We may choose an immersion $X \to T$ with $T$ finite over $Y$, see Lemma 37.43.3. We are going to apply Morphisms, Lemma 29.48.6 to the finite morphism $T \to Y$. This lemma tells us that there is a finite surjective morphism $Y' \to Y$ such that $Y' \times _ Y T$ is a closed subscheme of a scheme $T'$ finite over $Y'$ which has a special form.

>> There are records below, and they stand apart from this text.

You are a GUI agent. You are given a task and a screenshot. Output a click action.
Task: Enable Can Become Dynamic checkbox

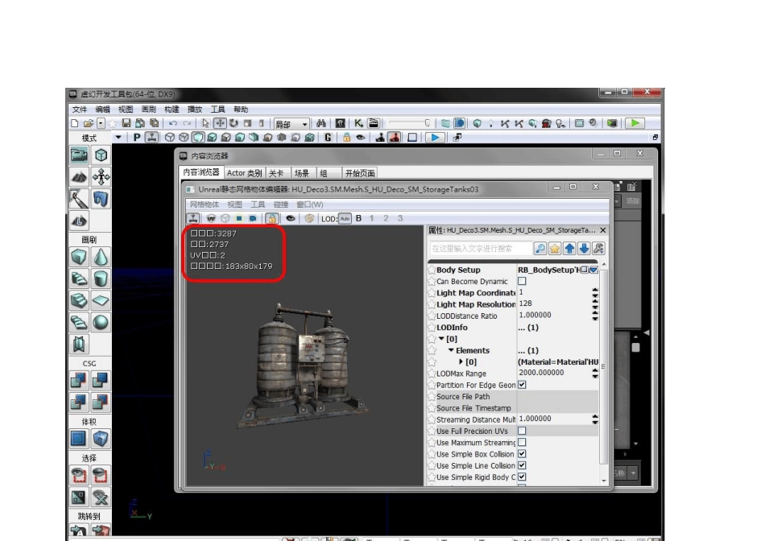pyautogui.click(x=522, y=281)
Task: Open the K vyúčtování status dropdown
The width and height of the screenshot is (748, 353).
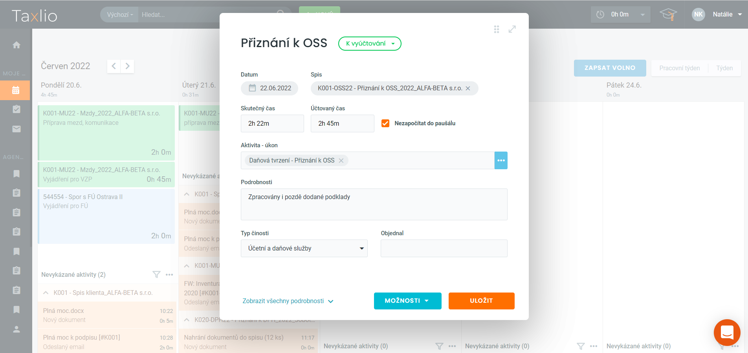Action: (370, 44)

By the discussion in the first paragraph, we may replace $Y$ by $Y'$, $T$ by $T'$, and $X$ by $Y' \times _ Y X$. Thus we may assume there is an immersion $X \to T$ (not necessarily open or closed) and closed subschemes $T_ i \subset T$, $i = 1, \ldots , n$ where

  1. $T \to Y$ is finite (and locally free),

  2. $T_ i \to Y$ is an isomorphism, and

  3. $T = \bigcup _{i = 1, \ldots , n} T_ i$ set theoretically.

Let $Y' = \coprod Y_ k$ be the disjoint union of the irreducible components of $Y$ (viewed as integral closed subschemes of $Y$). Then we may base change once more by $Y' \to Y$; here we are using that $Y$ is Noetherian. Thus we may in addition assume $Y$ is integral and Noetherian.

We also may and do assume that $T_ i \not= T_ j$ if $i \not= j$ by removing repeats. Since $Y$ and hence all $T_ i$ are integral, this means that if $T_ i$ and $T_ j$ intersect, then they intersect in a closed subset which maps to a proper closed subset of $Y$.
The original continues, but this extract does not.